The sun was warm but the wind was chill.
You know how it is with an April day
When the sun is out and the wind is still,
You’re one month on in the middle of May.
But if you so much as dare to speak,
A cloud comes over the sunlit arch,
A wind comes off a frozen peak,
And you’re two months back in the middle of March.
From “Two Tramps in Mudtime” by Robert Frost
I love this stanza from Frost’s poem! It is such a wonderful description of how the weather changes in the springtime here in New England. One minute you are enjoying the warmth of the sun and the next minute you are zipping up your coat as a chill wind brings a drop in temperature.
If you are an Oak Meadow student, you may have received a comment from me on an essay that says something like, “Next time use a quotation at the beginning or end of your essay that sums up or supports what you are writing about.” I like to encourage my students to look deeper into the world, think more about what is being written, and use lots of examples with good details!
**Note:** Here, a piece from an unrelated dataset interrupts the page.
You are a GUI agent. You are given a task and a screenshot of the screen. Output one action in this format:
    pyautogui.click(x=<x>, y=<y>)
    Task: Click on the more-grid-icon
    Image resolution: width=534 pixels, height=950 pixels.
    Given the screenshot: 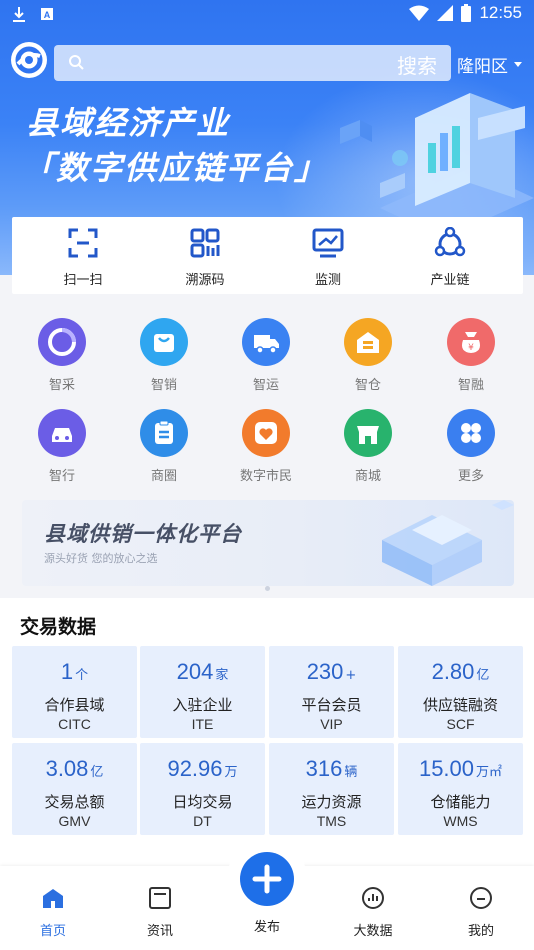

Robert Frost encouraged his eldest daughter in a writing assignment when she was at Amherst College. She was struggling with how to write about a required reading book that she hadn’t liked reading. His advice to her was, in part, “Take it easy with the essay whatever you do. Write it as well as you can if you have to write it. Be as concrete as the law allows in it — concrete and experiential. Don’t let it scare you. Don’t strain.”